Selected excerpt>
Mike Wilson's Blog

I was a MA/MST student at Stanford's Center for Computer Research in Music and Accoustics.

This is my weblog.

Click here for my main page.


I had a bit of a scare today with my primary laptop.  I had removed
the hard disk to see if I could fit a different, physically larger
drive in the bay.  It wouldn't fit, so I put the original drive back
in.  When I tried to boot I got an error about grub not being able to
locate a menuentry, and none of my kernel images would boot.  Whoops.
Did I physically damage the drive somehow?

Fearing the worst, I booted with a live USB stick and ran fsck on all
the drives.  No errors.  I diligently connected an external drive and
backed up all of my data before doing anything else.  Everything
seemed to be going smoothly.

Once all the data was backed up I started to poke around a bit more.
I have a Windows partition, and I was able to boot to Windows.
Interesting.  I then remembered that I had installed a new kernel just
before shutting down and removing the hard drive.  And I had been
messing around with the grub configuration file (/boot/grub2/grub.cfg)
because I had recently installed a memtest target and the script to
update the config file also dumped a bunch of unnecessary things in

Well, to cut an already too long story short the new kernel didn't
format its menuentry correctly, probably due to my editing the config
file and it not being able to pattern match on something it was
expecting.  I was able to get to it with the live USB stick and fix
the formatting, and everything booted up fine (and running another
fsck didn't show any issues).  Looks like the hardware is fine!

Aim 1>
In the listing, repeat word for word the lines between the line containing "Where should I click to: Open the" and the end of the listing, inclusive, leaving out the pictures.

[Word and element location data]
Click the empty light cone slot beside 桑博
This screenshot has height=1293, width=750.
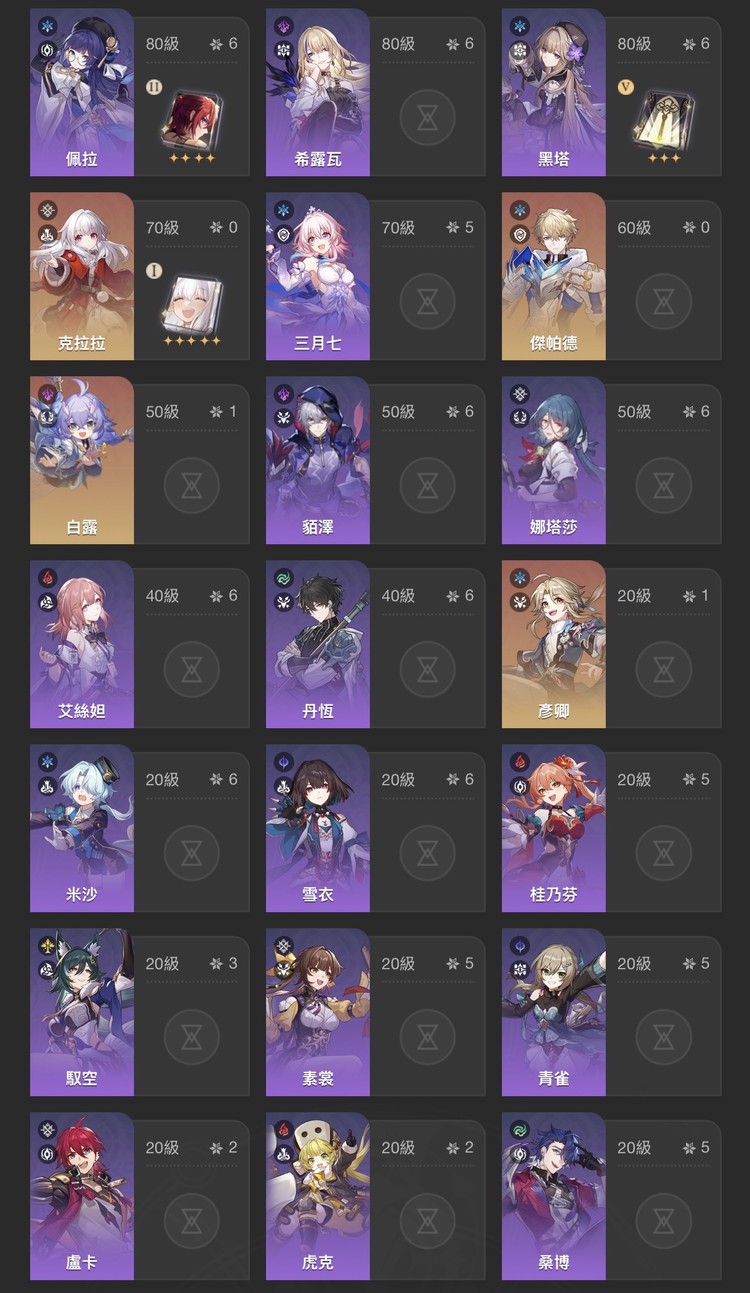coord(663,1222)
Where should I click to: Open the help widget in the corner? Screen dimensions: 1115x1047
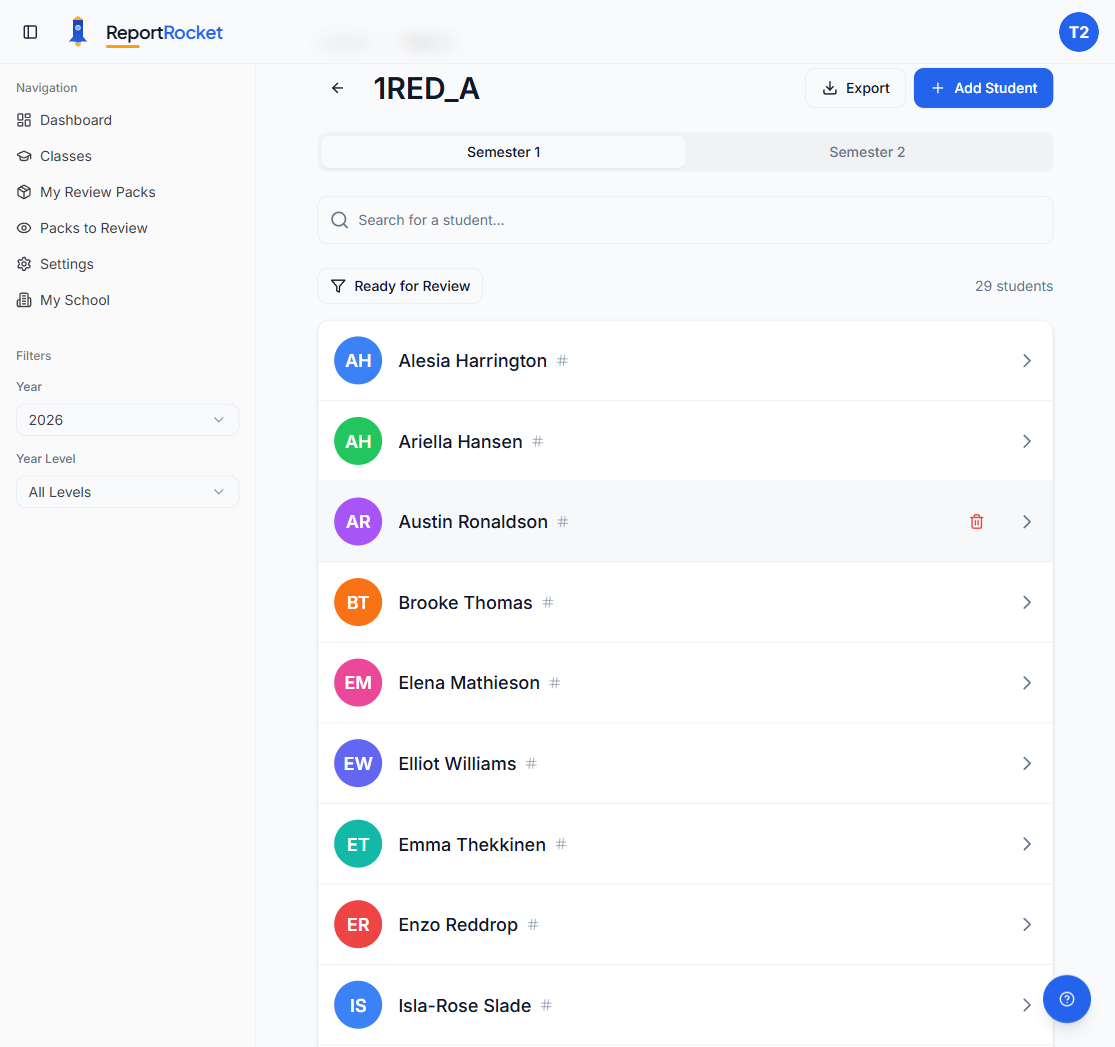point(1067,999)
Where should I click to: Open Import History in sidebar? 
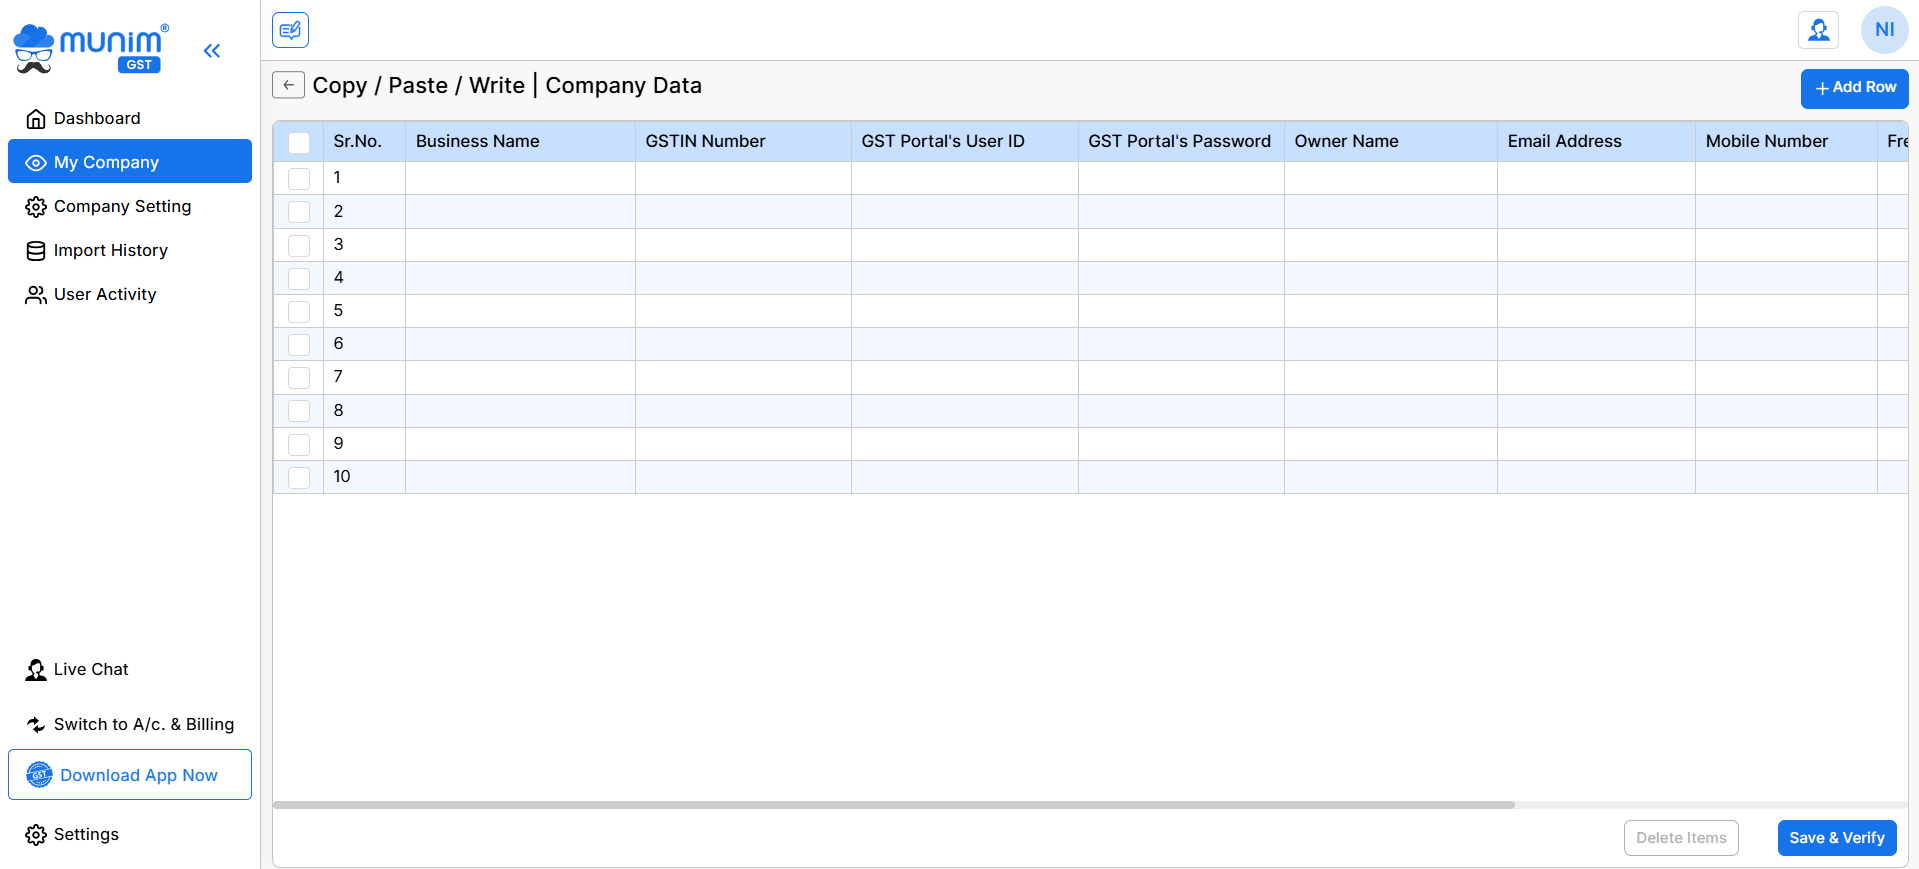pyautogui.click(x=110, y=251)
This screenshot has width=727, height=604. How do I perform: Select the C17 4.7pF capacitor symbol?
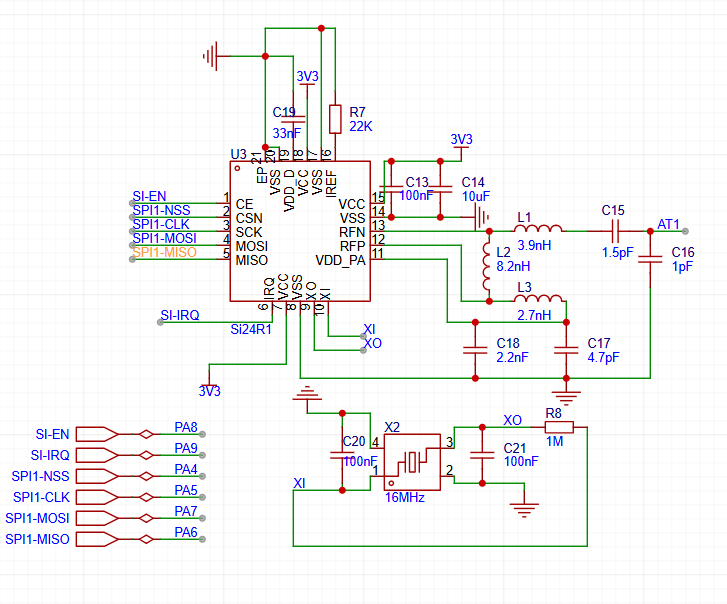pyautogui.click(x=566, y=350)
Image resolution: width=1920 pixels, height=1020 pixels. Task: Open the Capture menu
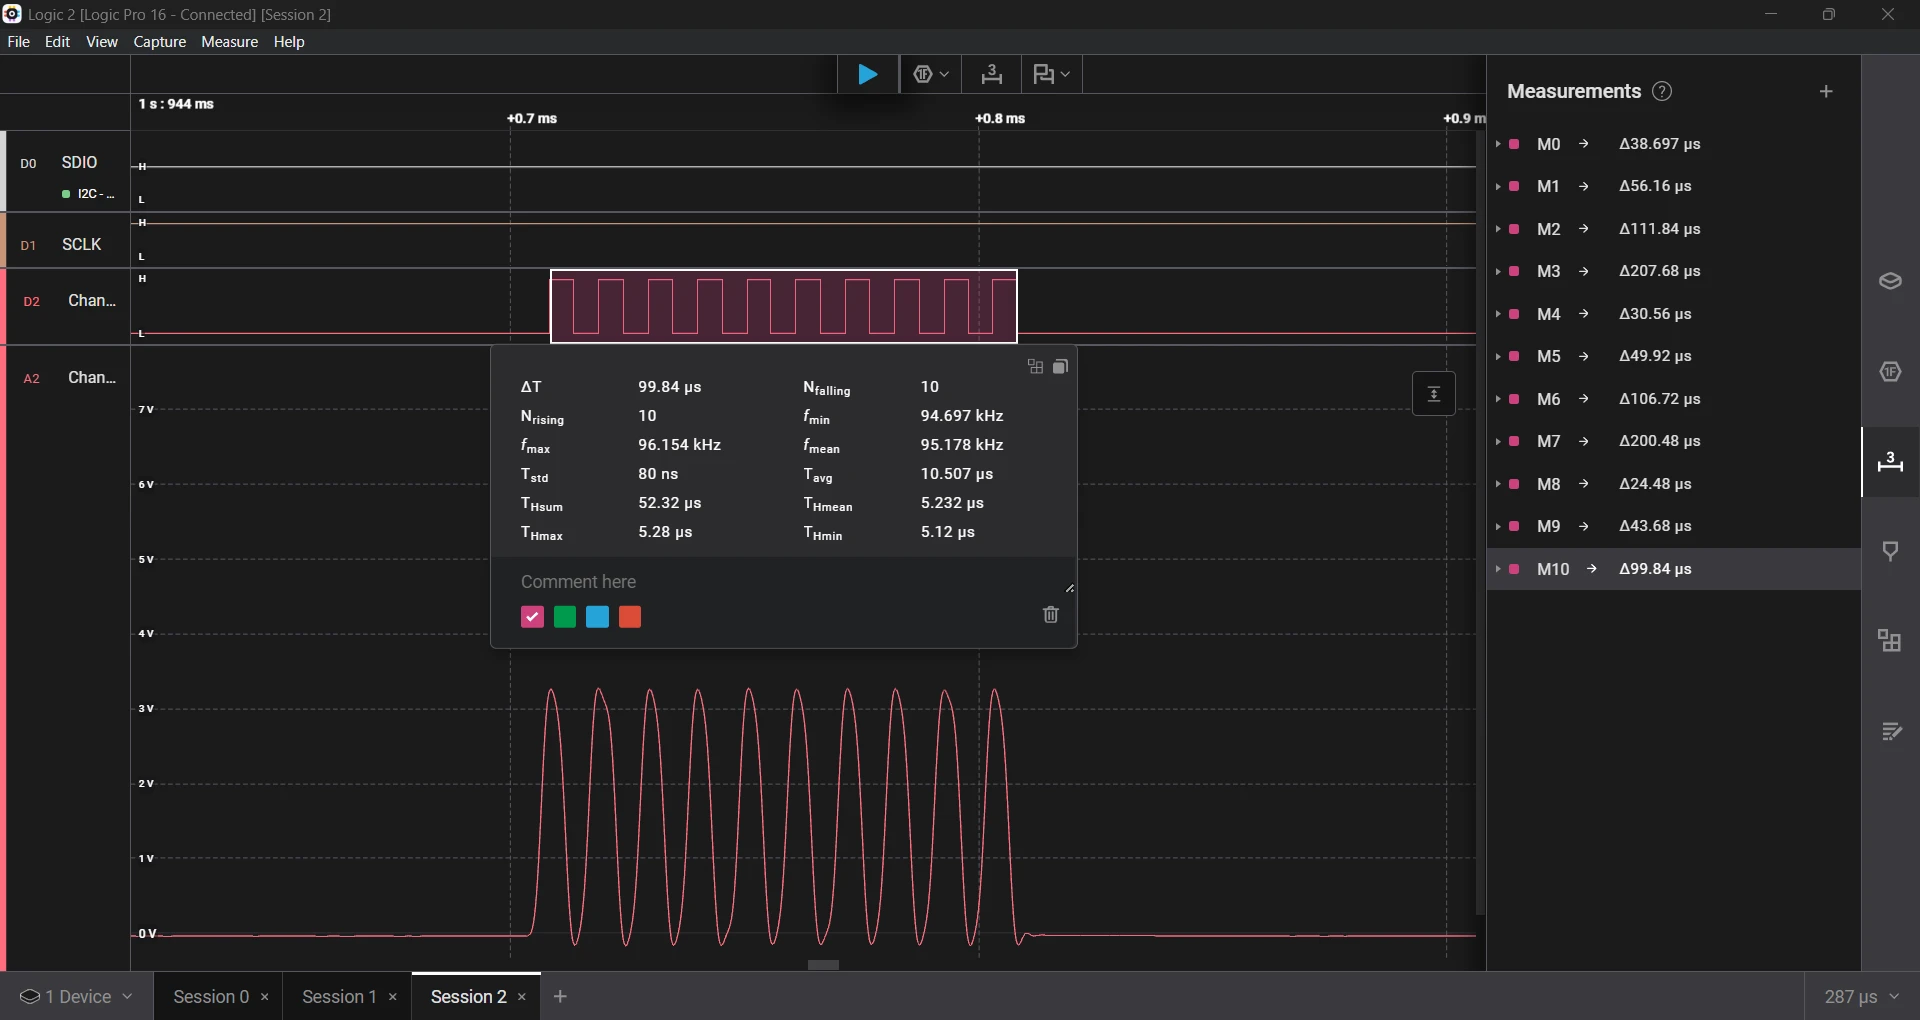click(160, 42)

Aim 2>
Reproduce the blog post between "I had a bit" and "boot to Windows.", inclusive, renaming "external drive" to "portable drive".

Written response 1>
Where should I click to: Open the help widget in the corner? Screen dimensions: 1115x1047
point(1067,999)
Where should I click to: Open Import History in sidebar? 
pyautogui.click(x=110, y=251)
This screenshot has width=727, height=604. How do I perform: Select the C17 4.7pF capacitor symbol?
pyautogui.click(x=566, y=350)
Image resolution: width=1920 pixels, height=1020 pixels. Task: Open the Capture menu
click(160, 42)

Written response 2>
I had a bit of a scare today with my primary laptop.  I had removed
the hard disk to see if I could fit a different, physically larger
drive in the bay.  It wouldn't fit, so I put the original drive back
in.  When I tried to boot I got an error about grub not being able to
locate a menuentry, and none of my kernel images would boot.  Whoops.
Did I physically damage the drive somehow?

Fearing the worst, I booted with a live USB stick and ran fsck on all
the drives.  No errors.  I diligently connected an portable drive and
backed up all of my data before doing anything else.  Everything
seemed to be going smoothly.

Once all the data was backed up I started to poke around a bit more.
I have a Windows partition, and I was able to boot to Windows.